Provided passage:
*** Begin section ***

Cornell software supports Additive Manufacturing on International Space Station
February 7, 2022
Modelling software from Cornell University, Ithaca, New York, USA, has been successfully tested on board the international space station (ISS) as part of a collaboration between the university, Hewlett Packard Enterprise (HPE), NASA and the ISS US National Laboratory. The software, created by the Cornell Fracture Group, simulates the Additive Manufacturing process and allows the user to build more successful parts.
The experiment, conducted on January 1, was part of an ongoing effort to demonstrate the functionality of the HPE Spaceborne Computer-2, an edge computing system with artificial intelligence capabilities which is expected to enable real-time processing of large amounts of data in space, without the data being relayed between Earth.
For the last year, astronauts have been running an array of experiments on the system, ranging from processing medical imaging to DNA sequencing to Additive Manufacturing. While on earth AM can benefit from simulation models, it becomes all the more important in space. The lack of gravity, differences in time and spatial scales, and radical changes in temperature could all hinder the process, resulting in wasted material and unusable parts.
“Let’s say you’re in space and you need a part,” stated Derek Warner, professor at the College of Engineering who heads the Cornell Fracture Group. “If you just were to draw the part or upload a CAD file to your 3D printer and press print, it probably won’t work, just because 3D printing isn’t at that level of maturity. You would need to adjust the printing process and the parameters, so it will come out successful and you won’t waste your material.”

*** End section ***

Supplied records:
*** Begin section ***

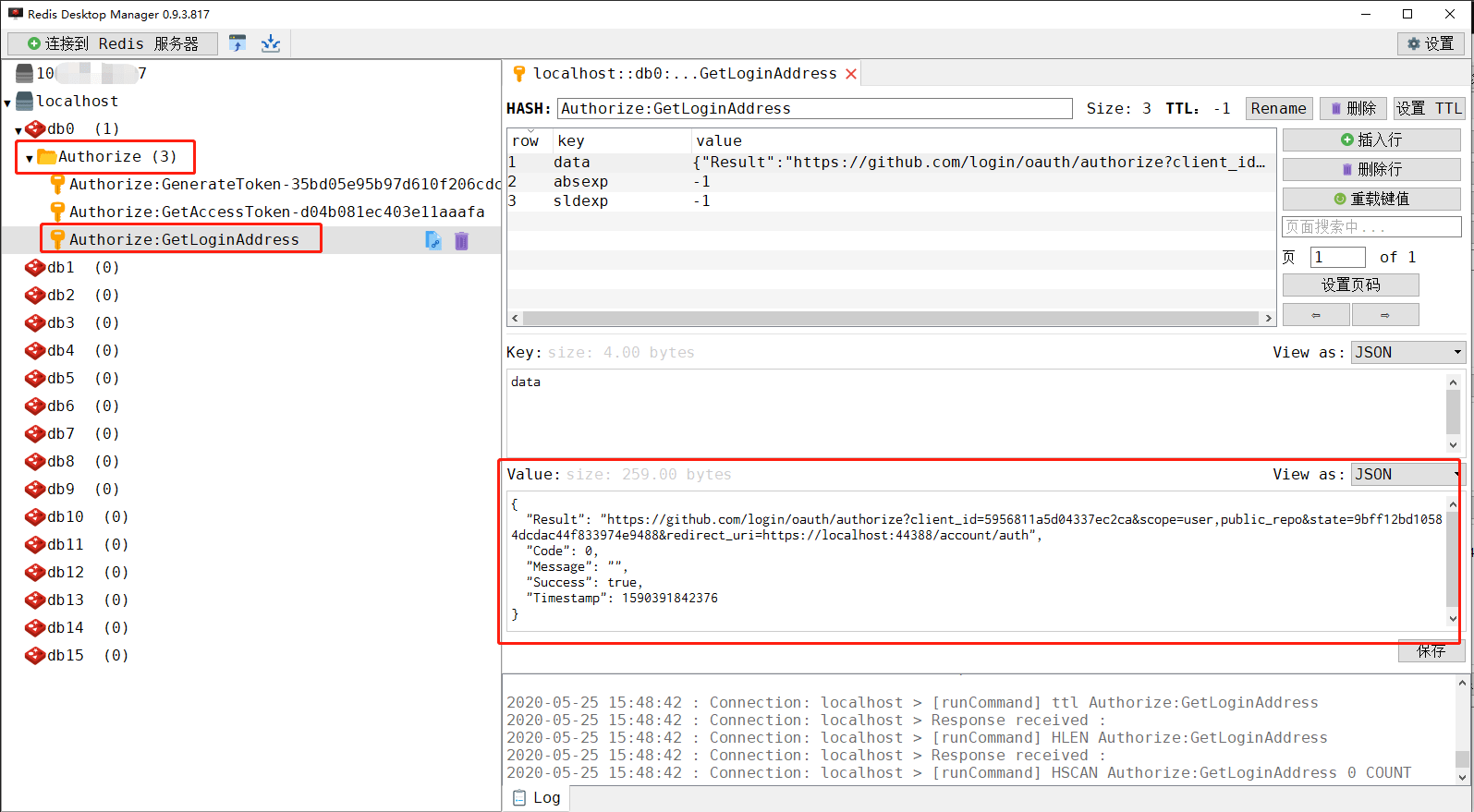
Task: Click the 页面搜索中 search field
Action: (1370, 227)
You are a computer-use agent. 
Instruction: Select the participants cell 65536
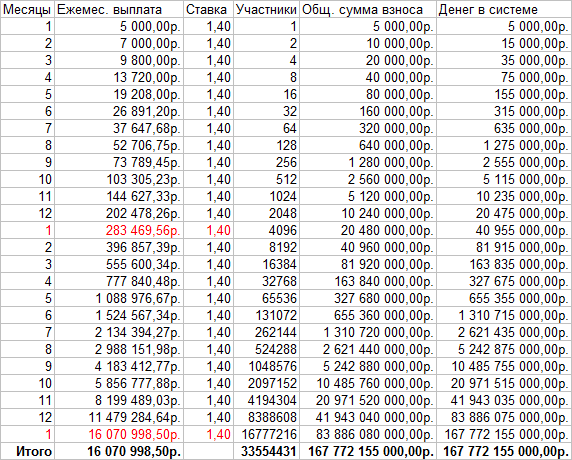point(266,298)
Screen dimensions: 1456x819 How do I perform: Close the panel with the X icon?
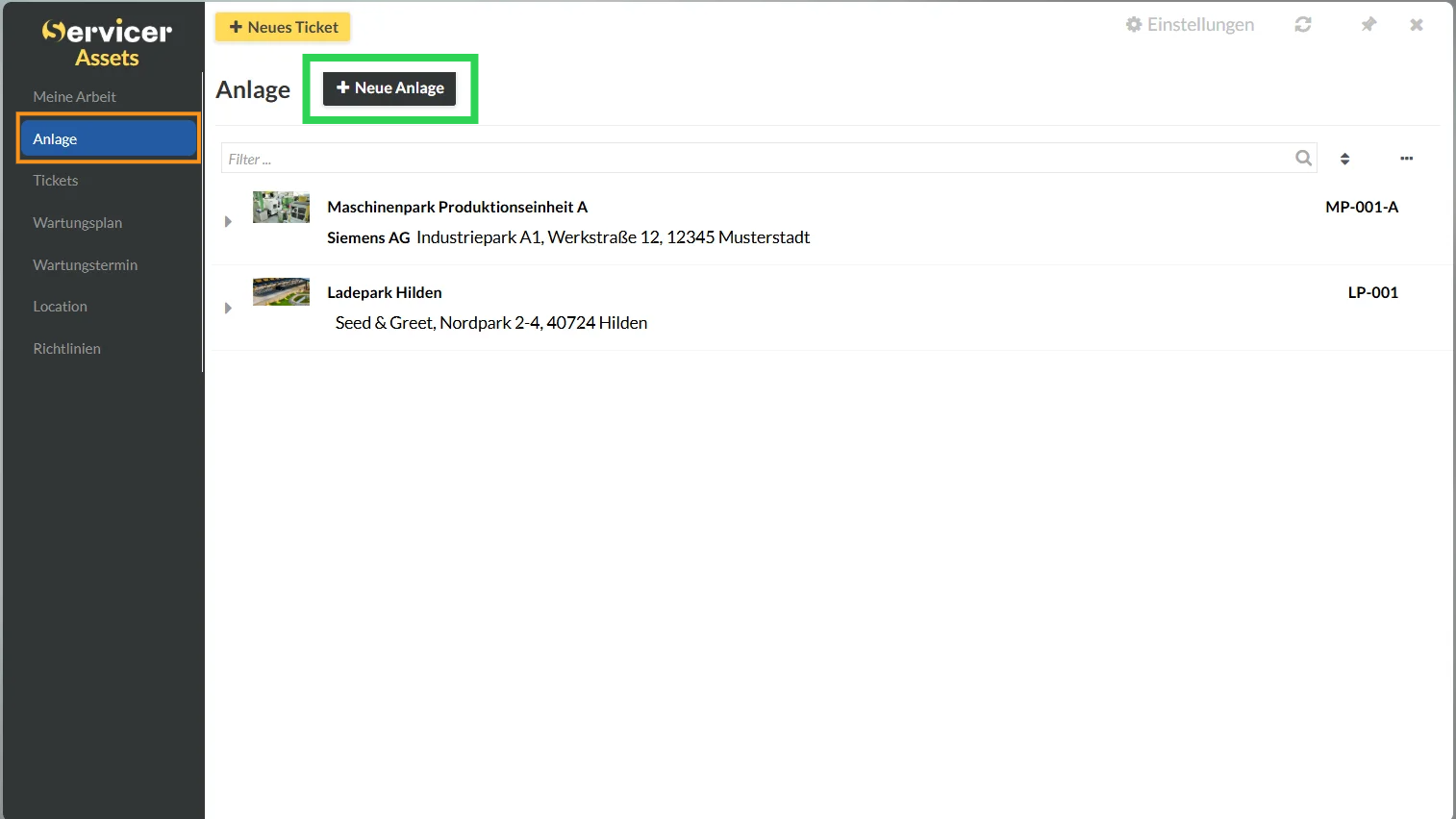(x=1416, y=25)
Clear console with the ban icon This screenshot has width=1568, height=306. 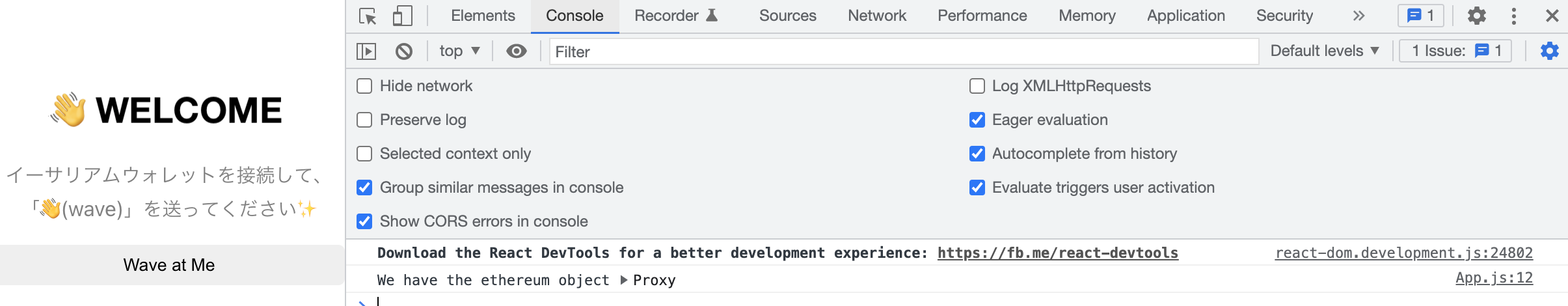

*** End section ***

What you need to do:
1) Name each organization that the article on Cornell's Additive Manufacturing software lists as part of the collaboration behind the space station test.
2) Summarize the article on Cornell's Additive Manufacturing software in two sentences.
3) Extend the article on Cornell's Additive Manufacturing software with new paragraphs that follow its final paragraph.

Task results:
1)
- Cornell University
- Hewlett Packard Enterprise (HPE)
- NASA
- ISS US National Laboratory

2) Software from the Cornell Fracture Group was successfully tested on the HPE Spaceborne Computer-2 aboard the international space station. It simulates the Additive Manufacturing process so users can build more successful parts, which matters even more in space because lack of gravity and radical temperature changes can waste material and produce unusable parts.

3)
Utilising experience gained in the Cornell Fracture Group, where research is conducted to better understand the deformation of AM structures, doctoral student Terrence Moran designed the modelling software to act as a virtual Additive Manufacturing machine, in an effort to save time and material.
“Previously, this was computationally infeasible due to discrepancies in time and spatial scales and high thermal gradients,” Moran stated. “So we developed the software with a physics-based model, made it portable, and uploaded it to the ISS. It was successfully run and the results were consistent with the results we’d done during our research. The timing and everything were the same.”
On the potential applications of this software, Warner concluded, “One of the allures of 3D printing is that you can manufacture locally. So the neat thing about this is that, while space might be the most extreme environment, for the military or on oil rigs or other places, there’s also going to be a need for doing the same thing. This demonstrates that it’s possible.”